The big problem is that with the Australian dollar as the target, we have no idea where the cycle trough might end up being - there are no sign posts, which by itself makes it bad policy. Certainly the board has indicated that rates could go lower, noting that it had only used ‘some’ of its scope to cut. That it will cut again I don’t doubt given that they do not have the economy in mind as they ease. When doesn’t matter - its arbitrary. The bigger question is where will it cut to. The problem we have in answering that is that rate cuts to date have failed to have a sustained dampening impact on the currency.

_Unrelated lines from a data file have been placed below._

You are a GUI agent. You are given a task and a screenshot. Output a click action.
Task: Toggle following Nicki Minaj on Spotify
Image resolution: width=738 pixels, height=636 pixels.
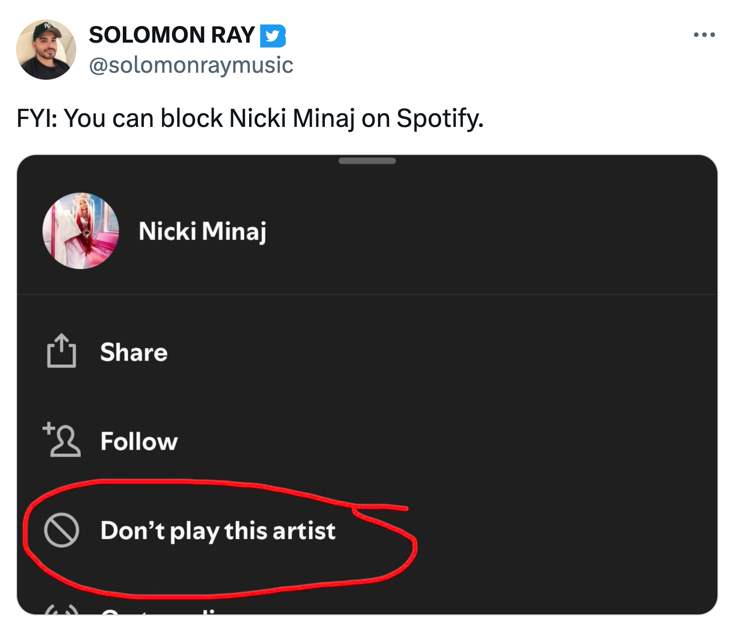pyautogui.click(x=140, y=441)
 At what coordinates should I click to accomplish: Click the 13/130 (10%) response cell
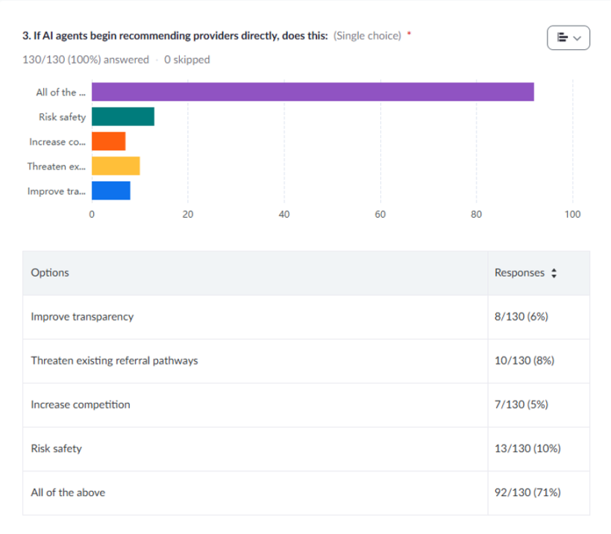[527, 449]
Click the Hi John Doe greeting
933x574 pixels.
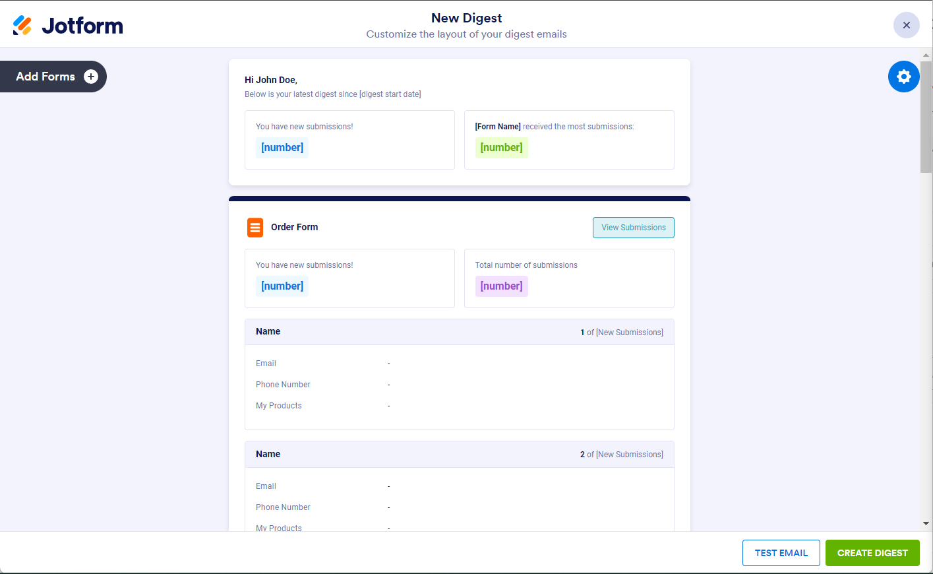[271, 80]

So what’s the end game - QE? My concern is that we are headed in that direction. Certainly the Reserve Bank appears to have adopted the same communication tactics as the Fed. At the very least, with other banks printing and the Australian dollar as the clear target for policy, we can’t rule that out.
That’s especially the case given the government’s incompetence has seen a rapid deterioration in the budget which, despite misleading comments from Swan, Gillard and other ministers isn’t because of an unexpectedly poor revenue position. Revenue growth has been and is tracking forecasts well so far. The problem is that spending is out of control and was never reined in following the GFC splurge. Forecasts that spending would decline this year have been revealed as the fiction, they always were, and at this point you need to recall the great fiscal consolidation that some economists were harping on about over the last two years - as I highlighted at the time it wasn’t happening and now here we are. Perversely it was this expected fiscal consolidation that was a key reason noted by some investment bank economists as a reason why the Reserve Bank should cut! Ultimately the government has failed, not because of declining revenues but because of old fashioned stupidity.
Anyway my point is this is only encouraging the government to take the same path as the US, UK and Japan. Not to the same extent yet, but we are certainly headed that way. Yesterday’s decision by the Reserve Bank board was yet another step in that direction and this is not good for the country.